Shaking her head, Miss Garner returned to the latest candidate.

‘Miss Collins is a little too keen to pipe up, I thought. “Likes talking to people” – she’d better not try that with the customers! She’ll have to learn to speak when she’s spoken to. But Eileen Frobisher will keep her in line.’

Miss Frobisher was one of Miss Garner’s protégées, having soared rapidly through the complex sales hierarchy to the dizzy heights of buyer on Childrenswear. They’d been so lucky to get her back. She wasn’t really a ‘Miss’ of course, else she’d have been in a munitions factory or the services by now, but Marlow’s convention was that all saleswomen were addressed as ‘Miss’ whether they were married or not. And Eileen was, with a husband serving overseas and a little boy of four, which excused her from war work. An elderly neighbour looked after him during store hours.

Cedric Marlow let the net drop back as the pigeon fluttered off.

‘How’s that new young man on Furniture and Household getting on by the way? James Something-or-other.’

‘Oh! You mean Jim. Jim Goodridge,’ confirmed Miss Garner. ‘From what I can gather from Mr Hooper,’ she named the Furniture buyer, ‘he’s made quite a good impression. He’s rather quiet, not the most pushy, but as third sales he doesn’t have to be. There’s plenty of time for him to learn. And with experienced salesmen like Maurice Bishop to learn from … Why do you ask?’

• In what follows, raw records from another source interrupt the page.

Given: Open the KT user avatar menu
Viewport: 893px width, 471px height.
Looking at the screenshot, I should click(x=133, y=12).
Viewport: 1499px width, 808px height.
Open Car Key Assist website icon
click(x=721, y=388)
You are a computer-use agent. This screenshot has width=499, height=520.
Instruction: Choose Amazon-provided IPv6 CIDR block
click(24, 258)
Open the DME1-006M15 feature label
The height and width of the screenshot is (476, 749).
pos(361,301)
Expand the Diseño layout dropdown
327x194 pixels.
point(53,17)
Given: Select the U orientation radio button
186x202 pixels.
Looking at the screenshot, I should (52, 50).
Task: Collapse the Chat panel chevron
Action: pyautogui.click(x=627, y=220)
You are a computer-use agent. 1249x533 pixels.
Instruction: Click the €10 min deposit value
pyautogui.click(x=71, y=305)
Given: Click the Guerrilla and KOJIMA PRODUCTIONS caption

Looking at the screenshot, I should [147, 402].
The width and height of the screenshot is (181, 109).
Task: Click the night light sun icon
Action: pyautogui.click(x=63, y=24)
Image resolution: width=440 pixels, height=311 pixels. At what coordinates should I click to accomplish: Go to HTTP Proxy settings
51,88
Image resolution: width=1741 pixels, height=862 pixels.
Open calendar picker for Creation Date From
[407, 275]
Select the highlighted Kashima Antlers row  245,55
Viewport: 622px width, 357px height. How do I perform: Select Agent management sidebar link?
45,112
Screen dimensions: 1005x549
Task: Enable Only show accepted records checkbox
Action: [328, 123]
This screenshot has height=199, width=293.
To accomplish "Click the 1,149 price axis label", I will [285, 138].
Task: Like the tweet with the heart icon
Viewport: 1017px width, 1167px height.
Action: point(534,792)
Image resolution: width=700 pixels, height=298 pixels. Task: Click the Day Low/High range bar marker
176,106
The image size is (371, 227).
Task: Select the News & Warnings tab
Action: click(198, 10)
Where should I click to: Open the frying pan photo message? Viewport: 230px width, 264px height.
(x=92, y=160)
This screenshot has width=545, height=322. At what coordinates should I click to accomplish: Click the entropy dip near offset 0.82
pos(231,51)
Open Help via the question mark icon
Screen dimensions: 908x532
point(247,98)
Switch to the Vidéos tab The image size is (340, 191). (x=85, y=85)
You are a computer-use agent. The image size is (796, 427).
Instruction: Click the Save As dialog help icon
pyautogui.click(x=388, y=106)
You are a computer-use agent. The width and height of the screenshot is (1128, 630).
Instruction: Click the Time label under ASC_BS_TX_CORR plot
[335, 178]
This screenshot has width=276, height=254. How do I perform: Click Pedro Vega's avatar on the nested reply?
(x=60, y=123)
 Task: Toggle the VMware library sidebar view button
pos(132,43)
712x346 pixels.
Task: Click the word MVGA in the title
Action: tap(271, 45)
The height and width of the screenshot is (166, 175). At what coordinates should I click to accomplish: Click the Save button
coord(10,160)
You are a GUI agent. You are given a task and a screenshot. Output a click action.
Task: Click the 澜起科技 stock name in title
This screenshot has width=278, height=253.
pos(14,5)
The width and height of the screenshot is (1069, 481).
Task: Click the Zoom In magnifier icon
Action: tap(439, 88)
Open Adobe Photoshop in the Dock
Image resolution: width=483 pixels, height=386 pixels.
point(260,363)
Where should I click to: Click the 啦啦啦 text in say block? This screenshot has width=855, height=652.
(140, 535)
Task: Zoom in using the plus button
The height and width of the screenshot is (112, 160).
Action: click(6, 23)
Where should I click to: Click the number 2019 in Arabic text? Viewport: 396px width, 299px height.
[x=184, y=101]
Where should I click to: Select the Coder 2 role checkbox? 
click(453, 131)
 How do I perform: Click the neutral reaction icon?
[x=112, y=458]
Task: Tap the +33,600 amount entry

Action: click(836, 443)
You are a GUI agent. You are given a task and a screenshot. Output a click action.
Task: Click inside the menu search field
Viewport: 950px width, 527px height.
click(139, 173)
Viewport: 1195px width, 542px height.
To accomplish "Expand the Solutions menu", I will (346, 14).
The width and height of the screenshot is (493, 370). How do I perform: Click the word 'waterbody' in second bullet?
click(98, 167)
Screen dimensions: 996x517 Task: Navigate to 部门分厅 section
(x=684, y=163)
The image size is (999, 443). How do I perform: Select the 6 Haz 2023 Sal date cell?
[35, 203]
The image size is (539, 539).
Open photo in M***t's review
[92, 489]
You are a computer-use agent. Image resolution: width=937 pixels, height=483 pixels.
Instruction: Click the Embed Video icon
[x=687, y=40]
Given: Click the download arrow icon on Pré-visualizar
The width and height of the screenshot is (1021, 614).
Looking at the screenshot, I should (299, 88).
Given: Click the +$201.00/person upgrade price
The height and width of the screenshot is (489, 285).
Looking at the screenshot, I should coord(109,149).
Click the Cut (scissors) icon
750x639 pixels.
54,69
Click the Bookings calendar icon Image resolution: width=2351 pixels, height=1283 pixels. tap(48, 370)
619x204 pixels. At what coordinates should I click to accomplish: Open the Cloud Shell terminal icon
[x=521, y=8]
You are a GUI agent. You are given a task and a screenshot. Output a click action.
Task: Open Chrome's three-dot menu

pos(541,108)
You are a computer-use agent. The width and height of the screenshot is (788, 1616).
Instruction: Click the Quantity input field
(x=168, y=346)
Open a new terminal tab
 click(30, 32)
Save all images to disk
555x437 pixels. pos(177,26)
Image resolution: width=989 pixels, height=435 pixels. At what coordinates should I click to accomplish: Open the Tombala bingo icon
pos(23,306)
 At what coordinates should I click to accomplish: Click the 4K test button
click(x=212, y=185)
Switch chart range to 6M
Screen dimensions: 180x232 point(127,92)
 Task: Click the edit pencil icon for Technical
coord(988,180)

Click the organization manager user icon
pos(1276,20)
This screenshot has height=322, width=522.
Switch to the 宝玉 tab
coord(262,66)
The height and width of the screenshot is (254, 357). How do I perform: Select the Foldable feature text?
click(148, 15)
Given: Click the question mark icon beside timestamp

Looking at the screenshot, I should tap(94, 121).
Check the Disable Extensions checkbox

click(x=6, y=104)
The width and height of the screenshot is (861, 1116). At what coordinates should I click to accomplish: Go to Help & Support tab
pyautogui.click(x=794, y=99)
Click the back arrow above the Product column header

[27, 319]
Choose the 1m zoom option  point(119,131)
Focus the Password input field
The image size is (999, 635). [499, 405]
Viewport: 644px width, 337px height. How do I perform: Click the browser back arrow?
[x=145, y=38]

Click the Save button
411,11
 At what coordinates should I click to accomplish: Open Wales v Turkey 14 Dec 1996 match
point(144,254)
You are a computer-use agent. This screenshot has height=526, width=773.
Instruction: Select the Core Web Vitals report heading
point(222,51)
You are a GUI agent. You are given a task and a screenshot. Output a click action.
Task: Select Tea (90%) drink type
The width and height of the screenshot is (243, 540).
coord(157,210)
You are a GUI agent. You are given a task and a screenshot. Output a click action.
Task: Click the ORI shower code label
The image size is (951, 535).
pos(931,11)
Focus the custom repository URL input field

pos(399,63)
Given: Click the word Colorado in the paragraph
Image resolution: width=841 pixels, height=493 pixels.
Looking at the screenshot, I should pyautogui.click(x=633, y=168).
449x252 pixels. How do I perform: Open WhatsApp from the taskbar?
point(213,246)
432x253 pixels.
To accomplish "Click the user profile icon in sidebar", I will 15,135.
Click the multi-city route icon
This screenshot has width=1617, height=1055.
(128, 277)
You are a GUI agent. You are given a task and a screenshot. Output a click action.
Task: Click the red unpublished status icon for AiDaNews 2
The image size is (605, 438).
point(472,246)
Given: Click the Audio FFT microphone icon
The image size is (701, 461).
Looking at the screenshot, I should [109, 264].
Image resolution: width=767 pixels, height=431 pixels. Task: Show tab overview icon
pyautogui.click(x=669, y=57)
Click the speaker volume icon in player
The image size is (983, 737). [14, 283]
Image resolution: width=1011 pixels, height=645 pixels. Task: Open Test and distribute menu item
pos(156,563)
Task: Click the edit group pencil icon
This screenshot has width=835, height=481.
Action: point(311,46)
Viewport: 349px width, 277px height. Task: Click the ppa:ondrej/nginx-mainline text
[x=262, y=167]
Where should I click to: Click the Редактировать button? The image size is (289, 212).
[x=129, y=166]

‘Oh … he simply popped into my head for some reason,’ Cedric Marlow replied. Then: ‘Did you notice that poor kid’s shoes? Literally down-at-heel.’

‘I’ll make sure her presentation on the sales floor is up to scratch, Mr Marlow, don’t you worry.’

‘That’s not what I meant.’ He turned away from the window. ‘The Queen may feel she’s able to look the East End in the eye, but sometimes … I wonder. I mean, I don’t suppose Lily Collins’ family were exactly flush before the war, her mother being a widow, but so many like them are suffering more than ever now. As is anyone who can’t buy their way out of it. And here we are, selling only the best … ’

Miss Garner cleared her throat. Mr Marlow wasn’t usually given to sudden enquiries about random members of staff, nor to such outpourings – and certainly not this kind of sentiment. It had been a long day, clearly.

‘It’s got very warm in here,’ she said. ‘Might I suggest you open the window? And I’ll ask the restaurant to send you in a tray of tea.’

‘Lay the table will you, love?’

Her mother’s voice carried over the clattering coming from the scullery.

Lily went to the sideboard for the knives with the yellowed bone handles and the tarnished forks and started doling them out on the cloth.

After the elation of getting the job, it had all been a bit of a comedown. Her mum had been pleased, of course, and Lily could see the relief on her face. But on hearing of the uniform requirements, she’d jumped up, gone upstairs and come back down with a hideous dress in navy gabardine.